---- Material for the task

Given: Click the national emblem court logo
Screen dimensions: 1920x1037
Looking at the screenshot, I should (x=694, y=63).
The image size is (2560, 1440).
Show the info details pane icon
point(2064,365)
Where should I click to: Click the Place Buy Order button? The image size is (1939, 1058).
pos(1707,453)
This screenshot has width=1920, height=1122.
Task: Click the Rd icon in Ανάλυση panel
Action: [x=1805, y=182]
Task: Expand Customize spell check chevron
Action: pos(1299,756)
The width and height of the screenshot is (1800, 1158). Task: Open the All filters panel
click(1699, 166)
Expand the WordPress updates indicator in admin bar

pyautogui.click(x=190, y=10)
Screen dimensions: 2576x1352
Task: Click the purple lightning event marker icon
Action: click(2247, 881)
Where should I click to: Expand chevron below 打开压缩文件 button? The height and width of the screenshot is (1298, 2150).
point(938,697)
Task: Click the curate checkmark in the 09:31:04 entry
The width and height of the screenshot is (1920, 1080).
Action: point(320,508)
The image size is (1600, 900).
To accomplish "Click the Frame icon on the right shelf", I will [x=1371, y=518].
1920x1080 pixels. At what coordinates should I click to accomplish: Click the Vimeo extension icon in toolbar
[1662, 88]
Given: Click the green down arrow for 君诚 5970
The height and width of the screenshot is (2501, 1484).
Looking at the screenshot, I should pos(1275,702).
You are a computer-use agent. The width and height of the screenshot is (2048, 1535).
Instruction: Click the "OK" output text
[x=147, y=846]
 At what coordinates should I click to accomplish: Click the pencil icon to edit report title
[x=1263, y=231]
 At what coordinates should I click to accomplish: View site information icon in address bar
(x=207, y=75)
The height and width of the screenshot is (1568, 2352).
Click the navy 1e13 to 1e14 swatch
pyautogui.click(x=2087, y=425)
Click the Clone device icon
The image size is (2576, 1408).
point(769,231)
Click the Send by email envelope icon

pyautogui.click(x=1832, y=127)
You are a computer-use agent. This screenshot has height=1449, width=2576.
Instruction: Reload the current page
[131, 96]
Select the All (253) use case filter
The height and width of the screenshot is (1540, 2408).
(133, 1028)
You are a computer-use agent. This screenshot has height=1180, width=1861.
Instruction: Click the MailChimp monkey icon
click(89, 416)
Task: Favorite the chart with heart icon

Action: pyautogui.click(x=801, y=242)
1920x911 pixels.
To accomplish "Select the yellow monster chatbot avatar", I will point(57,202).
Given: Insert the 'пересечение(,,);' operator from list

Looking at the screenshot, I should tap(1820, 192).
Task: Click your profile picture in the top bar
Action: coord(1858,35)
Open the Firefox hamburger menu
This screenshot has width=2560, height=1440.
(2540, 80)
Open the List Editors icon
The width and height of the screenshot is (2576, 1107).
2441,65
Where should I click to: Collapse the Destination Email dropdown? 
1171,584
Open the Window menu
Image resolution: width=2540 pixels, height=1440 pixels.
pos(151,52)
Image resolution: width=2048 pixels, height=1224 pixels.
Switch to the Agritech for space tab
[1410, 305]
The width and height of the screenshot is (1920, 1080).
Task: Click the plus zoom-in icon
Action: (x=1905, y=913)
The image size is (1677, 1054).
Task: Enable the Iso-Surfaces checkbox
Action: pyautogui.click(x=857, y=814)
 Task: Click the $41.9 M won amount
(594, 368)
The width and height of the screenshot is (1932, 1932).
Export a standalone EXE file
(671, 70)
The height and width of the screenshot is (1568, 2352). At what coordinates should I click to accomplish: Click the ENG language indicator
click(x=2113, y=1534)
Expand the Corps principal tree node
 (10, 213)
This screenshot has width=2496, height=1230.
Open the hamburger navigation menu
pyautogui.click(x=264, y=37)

--------

* [Task details]: Go through the records and gather the lines that hold "will".

* [Reply]:
To accomplish "Click the Frame icon on the right shelf", I will [x=1371, y=518].
To accomplish "Select the yellow monster chatbot avatar", I will point(57,202).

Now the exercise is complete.